Abstract
Tandem repeat (TR) variation is associated with gene expression changes and over 50 rare monogenic diseases. Recent advances in sequencing have enabled accurate, long reads that can characterize the full-length sequence and methylation profile of TRs. However, despite these advances in sequencing technology, computational methods to fully profile tandem repeats across the genome do not exist. To address this gap, we introduce tools for tandem repeat genotyping (TRGT), visualization and an accompanying TR database. TRGT accurately resolves the length and sequence composition of TR regions in the human genome. Assessing 937,122 TRs, TRGT showed a Mendelian concordance of 99.56%, allowing a single repeat unit difference. In six samples with known repeat expansions, TRGT detected all repeat expansions while also identifying methylation signals, mosaicism, and providing finer resolution of repeat length.

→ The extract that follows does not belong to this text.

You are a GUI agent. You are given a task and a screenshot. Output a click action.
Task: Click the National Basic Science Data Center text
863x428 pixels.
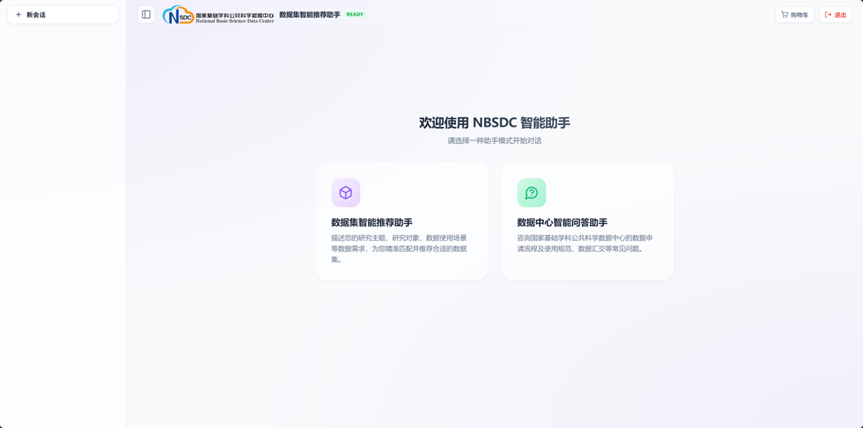click(x=235, y=20)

Additionally, we release a database with allele sequences and methylation levels for 937,122 TRs across 100 genomes.
Competing Interest Statement
Egor Dolzhenko, Guilherme De Sena Brandine, Tom Mokveld, William J. Rowell, Caitlin Karniski, Zev Kronenberg, Aaron Wenger, Michael A Eberle are employees and shareholders of Pacific Biosciences. Fritz J. Sedlazeck received research support from Illumina, Pacific Biosciences, Nanopore, and Genentech.